→ **Extracted material**:
····················

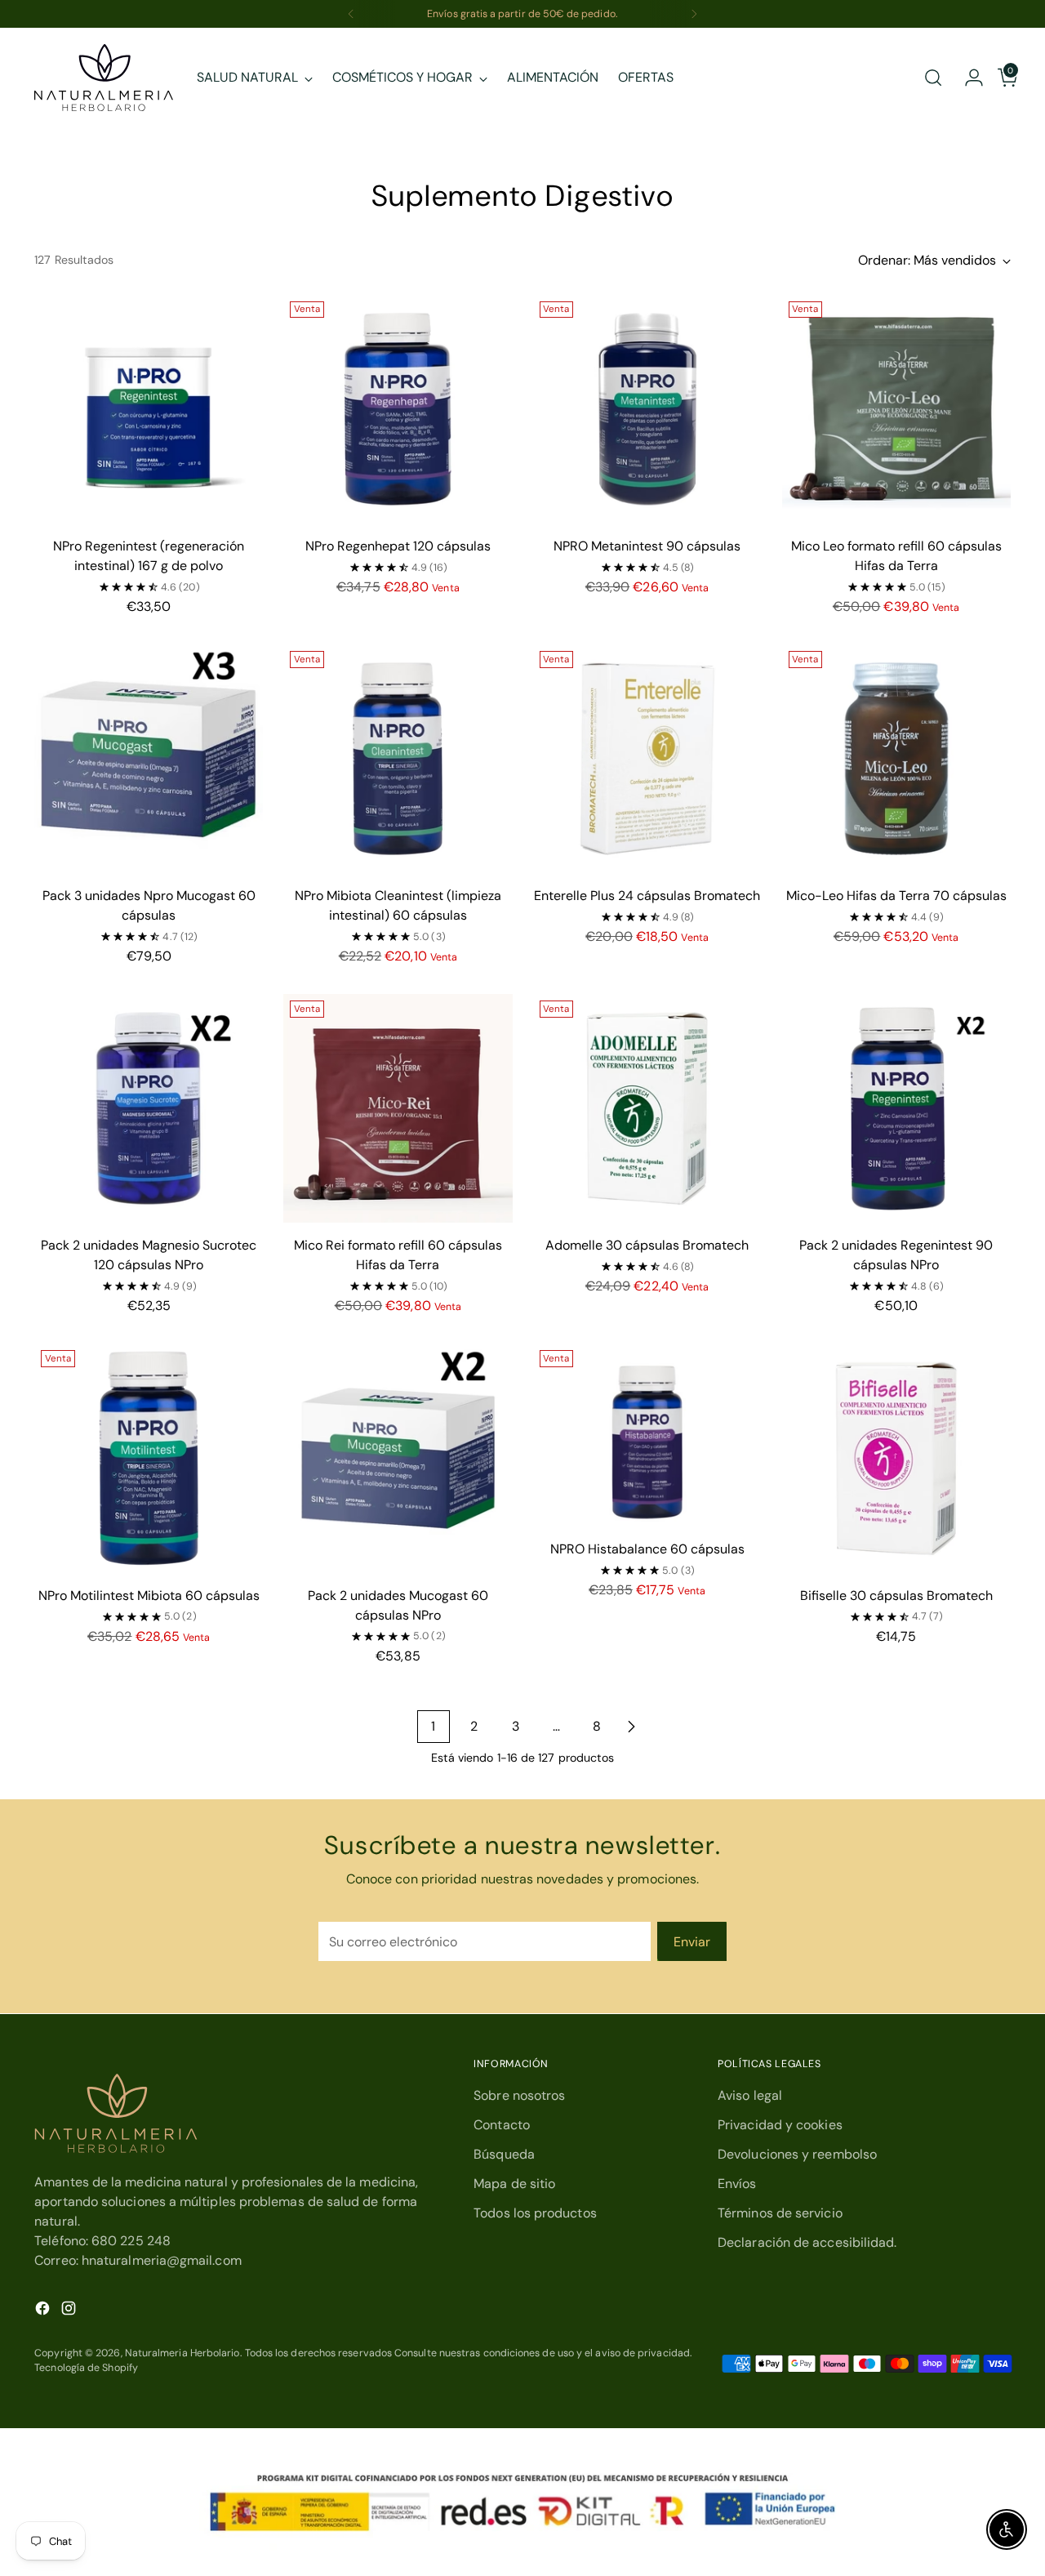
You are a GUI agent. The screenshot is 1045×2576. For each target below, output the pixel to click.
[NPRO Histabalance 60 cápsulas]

····················

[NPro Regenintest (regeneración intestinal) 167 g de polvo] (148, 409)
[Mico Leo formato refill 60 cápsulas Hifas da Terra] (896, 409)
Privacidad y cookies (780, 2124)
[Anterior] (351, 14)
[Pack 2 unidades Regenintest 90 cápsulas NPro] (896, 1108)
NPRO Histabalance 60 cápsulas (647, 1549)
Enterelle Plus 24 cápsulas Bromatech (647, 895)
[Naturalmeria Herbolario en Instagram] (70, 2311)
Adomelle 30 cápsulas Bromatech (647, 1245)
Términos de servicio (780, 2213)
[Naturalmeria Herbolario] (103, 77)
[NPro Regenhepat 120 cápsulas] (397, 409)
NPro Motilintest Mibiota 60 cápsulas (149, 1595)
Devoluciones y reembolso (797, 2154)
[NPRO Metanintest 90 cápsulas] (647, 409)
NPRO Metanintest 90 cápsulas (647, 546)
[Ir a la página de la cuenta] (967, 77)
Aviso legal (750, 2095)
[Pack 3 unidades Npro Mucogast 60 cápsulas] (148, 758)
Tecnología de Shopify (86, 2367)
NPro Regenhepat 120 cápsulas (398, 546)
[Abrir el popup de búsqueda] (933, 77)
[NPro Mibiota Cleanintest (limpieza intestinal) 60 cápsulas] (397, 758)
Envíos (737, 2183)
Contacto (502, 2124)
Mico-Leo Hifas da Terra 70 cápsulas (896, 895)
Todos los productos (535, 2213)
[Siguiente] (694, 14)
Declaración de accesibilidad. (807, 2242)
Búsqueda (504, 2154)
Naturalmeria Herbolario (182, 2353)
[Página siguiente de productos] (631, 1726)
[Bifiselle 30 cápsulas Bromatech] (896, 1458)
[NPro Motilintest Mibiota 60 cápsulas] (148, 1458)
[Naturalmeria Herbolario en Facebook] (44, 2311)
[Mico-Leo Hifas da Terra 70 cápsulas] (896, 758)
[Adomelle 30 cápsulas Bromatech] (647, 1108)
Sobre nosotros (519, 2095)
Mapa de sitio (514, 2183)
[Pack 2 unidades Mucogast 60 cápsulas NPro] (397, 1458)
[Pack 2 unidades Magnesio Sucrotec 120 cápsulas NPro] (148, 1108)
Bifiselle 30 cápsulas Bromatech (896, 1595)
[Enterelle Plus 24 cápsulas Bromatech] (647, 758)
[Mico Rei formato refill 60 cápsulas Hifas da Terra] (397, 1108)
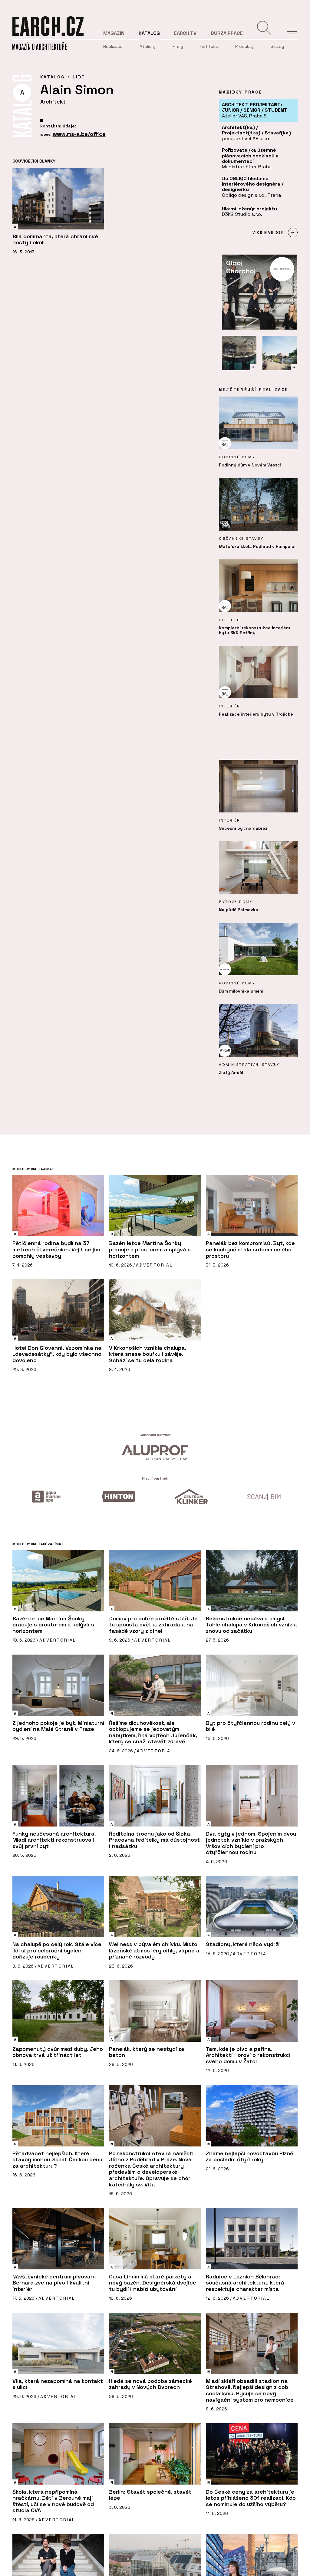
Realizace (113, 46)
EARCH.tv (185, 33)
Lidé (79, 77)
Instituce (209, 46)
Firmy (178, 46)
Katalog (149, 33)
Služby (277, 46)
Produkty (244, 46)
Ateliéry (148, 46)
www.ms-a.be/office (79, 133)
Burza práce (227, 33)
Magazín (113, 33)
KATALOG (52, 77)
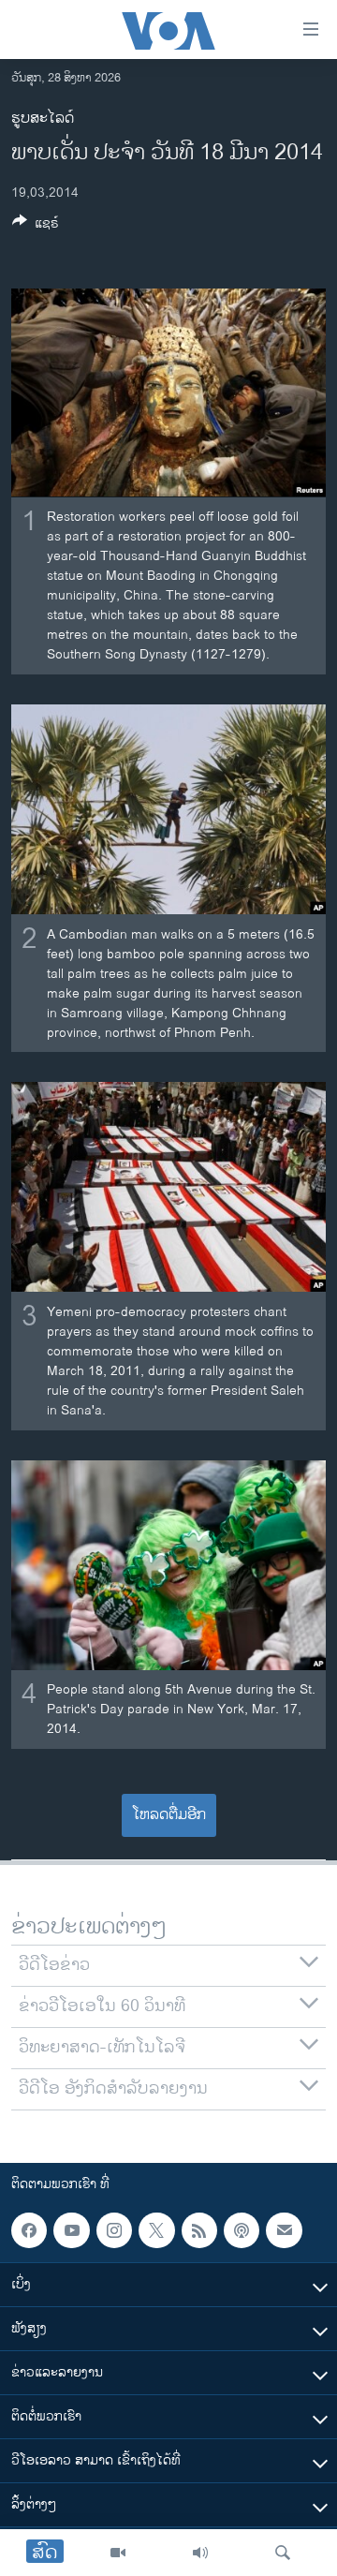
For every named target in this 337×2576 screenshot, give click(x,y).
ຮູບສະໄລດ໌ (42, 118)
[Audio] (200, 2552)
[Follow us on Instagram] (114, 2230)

····················

→ **Exercise**:
The answer is the lines above from the one with "Mapa de sitio (514, 2183)" to the one with "[Follow us on Instagram] (114, 2230)", set down exactly, with no pictures.

→ **Response box**:
Mapa de sitio (514, 2183)
[Pack 2 unidades Mucogast 60 cápsulas NPro] (397, 1458)
[Pack 2 unidades Magnesio Sucrotec 120 cápsulas NPro] (148, 1108)
Bifiselle 30 cápsulas Bromatech (896, 1595)
[Enterelle Plus 24 cápsulas Bromatech] (647, 758)
[Mico Rei formato refill 60 cápsulas Hifas da Terra] (397, 1108)
Realizace (113, 46)
EARCH.tv (185, 33)
Lidé (79, 77)
Instituce (209, 46)
Firmy (178, 46)
Katalog (149, 33)
Služby (277, 46)
Produkty (244, 46)
Ateliéry (148, 46)
www.ms-a.be/office (79, 133)
Burza práce (227, 33)
Magazín (113, 33)
KATALOG (52, 77)
For every named target in this 337×2576 screenshot, give click(x,y).
ຮູບສະໄລດ໌ (42, 118)
[Audio] (200, 2552)
[Follow us on Instagram] (114, 2230)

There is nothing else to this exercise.